The Birthday Problem: A Well-Known Puzzle
In this lesson, we will solve our first puzzle, a well-known problem called the birthday problem. The setup is as follows: there are n people in a room, and we want to know the probability that there is at least one common birthday among any two or more people in the room. To make this more manageable, we need to make the following assumptions.
First, we exclude leap years, meaning no one has a birthday on February 29th. Next, each birthday is equally likely to fall on any day of the year. Finally, all individuals in the room are independent of each other. For this puzzle, we will write a simulation-based solution to estimate the true theoretical probability.
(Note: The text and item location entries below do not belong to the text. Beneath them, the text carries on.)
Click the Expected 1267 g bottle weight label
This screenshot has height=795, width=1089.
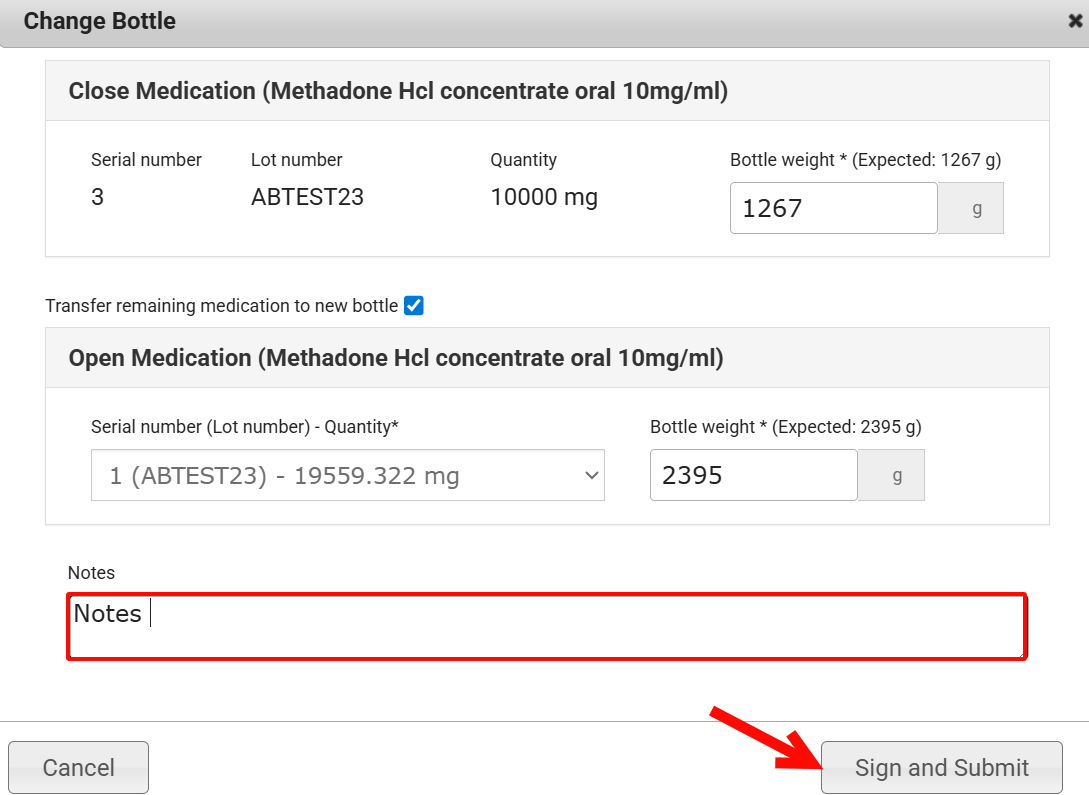(865, 160)
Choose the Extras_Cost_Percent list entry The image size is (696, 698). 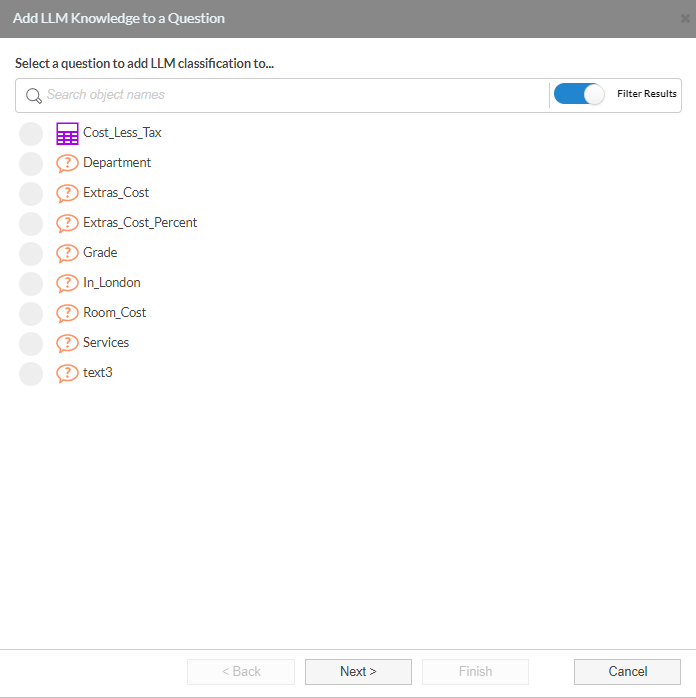tap(140, 223)
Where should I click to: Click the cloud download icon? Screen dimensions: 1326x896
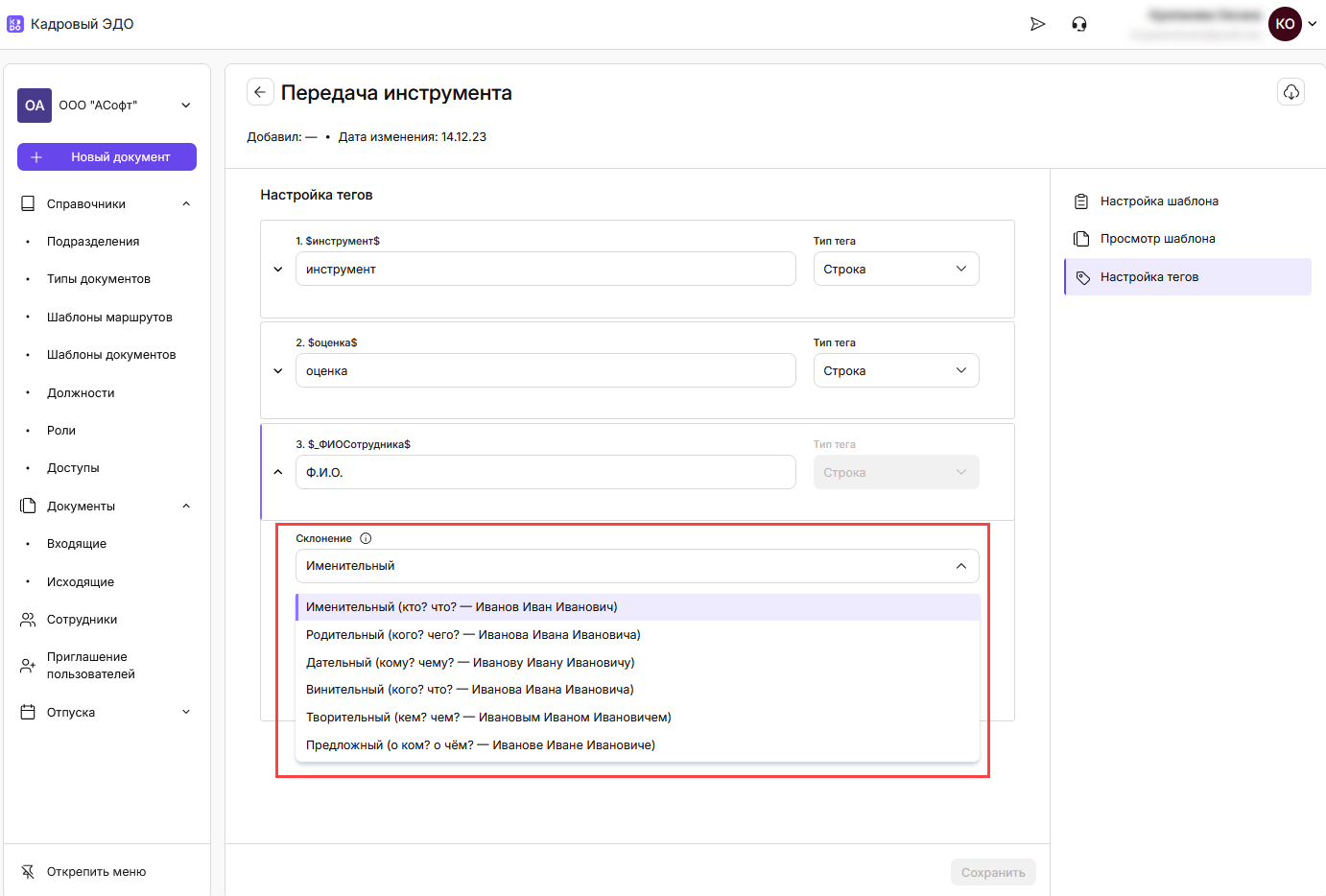pos(1290,92)
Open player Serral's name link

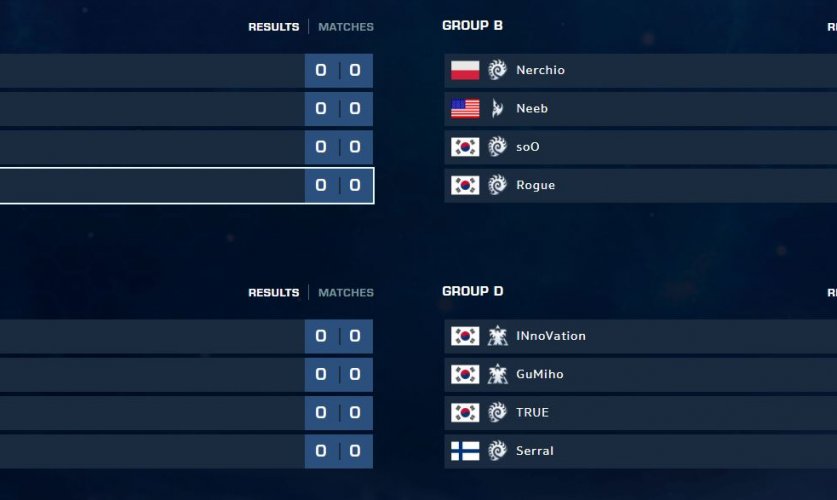pos(535,451)
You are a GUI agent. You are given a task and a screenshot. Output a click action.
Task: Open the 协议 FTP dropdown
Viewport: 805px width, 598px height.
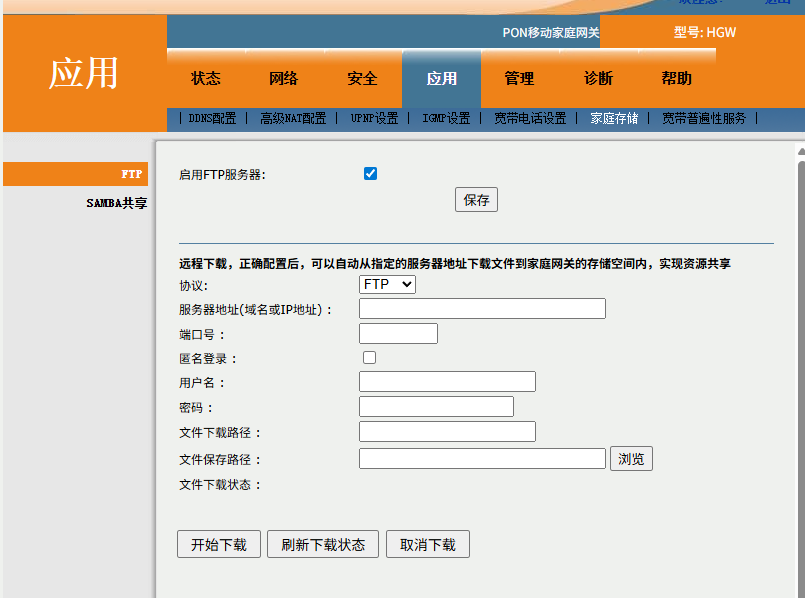[387, 285]
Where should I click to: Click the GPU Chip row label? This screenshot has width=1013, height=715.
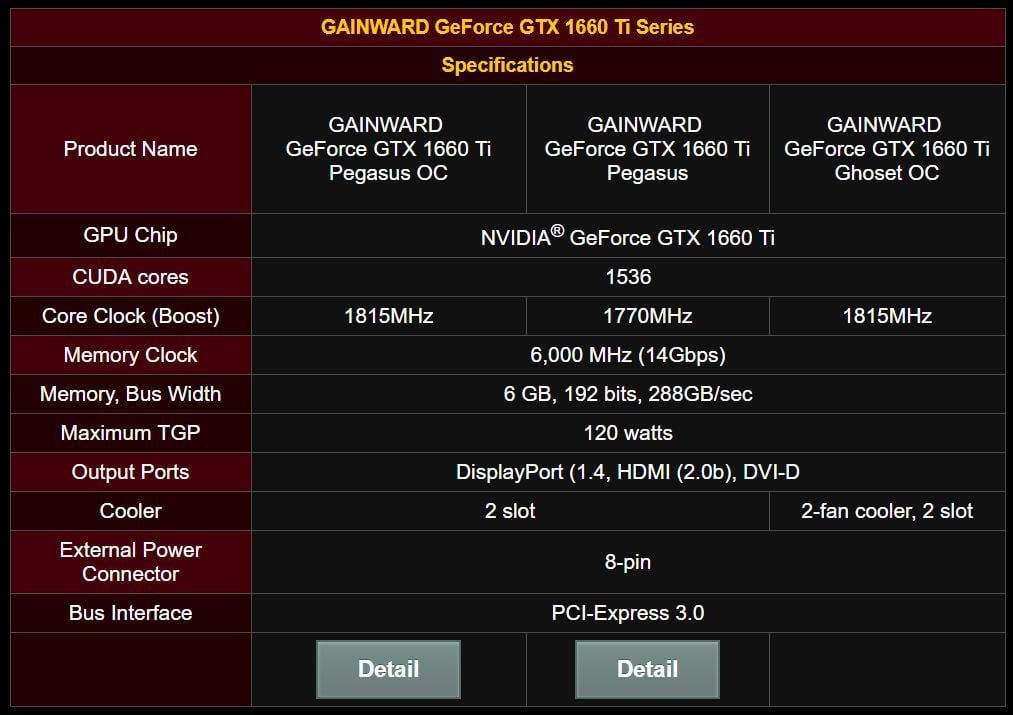click(x=130, y=236)
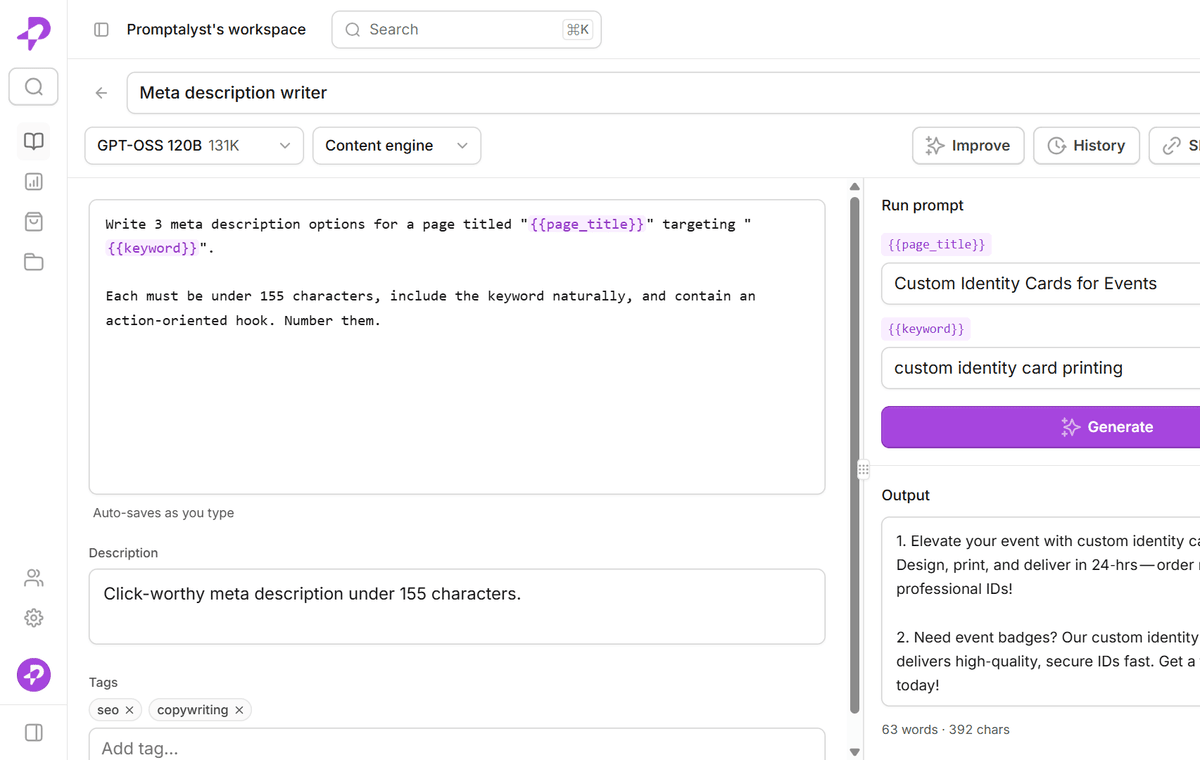Click the Improve button
The image size is (1200, 760).
[x=968, y=146]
Estimating the Probability of Rolling a 12 with Two Dice
Consider the following example: suppose we want to estimate the probability of rolling a 12 with two ordinary dice. We start by defining a variable called counter to keep track of the number of times that a 12 is rolled. It starts at 0, since no 12s have been rolled yet. Then, we simulate a single roll using the roll_dice function created previously.
In practice, our code will not need to print any result; we simply check whether roll is equal to 12 and if so, it will increment the counter by adding one after a 12 was rolled. The counter is now equal to 1 if the roll had not been a 12; the counter would still be 0.
To do this many times, we will use a for loop. The counter is set to 0 before the loop begins and then within the loop, we roll two dice and check the resulting value. If it is equal to 12, the counter is incremented by 1 once the loop is complete. We divide the counter by the number of iterations to obtain our estimate of the true probability.
Notice that our value is very close but not exactly equal to the correct value of 1 over 36. R has a built-in function called P_birthday that can solve the birthday problem theoretically after completing a simulated solution, we can use the P_birthday function to compare our answer and calculate the birthday problem probability over a range of sample sizes.
Using the P_birthday Function
After completing a simulated solution, we can use the P_birthday function to compare our answer and calculate the birthday problem probability over a range of sample sizes. This requires providing a sample size with a sample size of 10. The output is the probability of at least one match in a room of 10 people.
We can calculate the matched probability over a variety of room sizes using the sapply function. Here, this is shown for room sizes from 1 to 10. Notice that the last probability in the output matches the value obtained for a sample size of 10.
Displaying the Relationship Between Room Size and Match Probability
We can display the relationship between room size and match probability in a scatter plot using the plot function. We indicate the two variables we want to plot separated by a tilde with the first variable on the y-axis and the second variable on the x-axis.
Conclusion
In this lesson, we solved our first puzzle, the birthday problem. We used a simulation-based solution to estimate the true theoretical probability and compared it with the P_birthday function. By calculating the matched probability over a range of room sizes, we got a better idea of the trend. The relationship between room size and match probability can be visualized in a scatter plot, providing a clear understanding of the problem.
R Code
Here is the R code used to generate the simulation-based solution:
```r
# Initialize counter
counter <- 0
# Define roll_dice function
roll_dice <- function() {
# Roll two dice
result <- sample(1:12, size = 2)
# Check if result is equal to 12
if (result[1] + result[2] == 12) {
# Increment counter
counter <- counter + 1
}
}
# Run simulation for many iterations
set.seed(123)
for (i in 1:10000) {
roll_dice()
}
# Calculate probability of rolling a 12
probability <- counter / 10000
print(paste("Probability of rolling a 12:", probability))
```
This code initializes the counter, defines the roll_dice function, runs the simulation for many iterations, and calculates the probability of rolling a 12. The result is printed to the console.